*** Supplied data Section Begins ***

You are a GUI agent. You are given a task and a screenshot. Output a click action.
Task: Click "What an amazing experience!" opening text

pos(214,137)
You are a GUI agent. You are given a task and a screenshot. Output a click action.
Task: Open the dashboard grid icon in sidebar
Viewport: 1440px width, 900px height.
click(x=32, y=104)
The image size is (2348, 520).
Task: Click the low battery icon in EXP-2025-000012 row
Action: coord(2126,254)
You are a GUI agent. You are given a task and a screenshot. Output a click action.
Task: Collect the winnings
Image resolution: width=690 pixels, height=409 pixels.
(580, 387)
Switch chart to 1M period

*** Supplied data Section Ends ***

■ **Work item**
Copy out all of the material, word for word.

■ **Reply**
You are a GUI agent. You are given a task and a screenshot. Output a click action.
Task: Click "What an amazing experience!" opening text

pos(214,137)
You are a GUI agent. You are given a task and a screenshot. Output a click action.
Task: Open the dashboard grid icon in sidebar
Viewport: 1440px width, 900px height.
click(x=32, y=104)
The image size is (2348, 520).
Task: Click the low battery icon in EXP-2025-000012 row
Action: coord(2126,254)
You are a GUI agent. You are given a task and a screenshot. Output a click action.
Task: Collect the winnings
Image resolution: width=690 pixels, height=409 pixels.
(580, 387)
Switch chart to 1M period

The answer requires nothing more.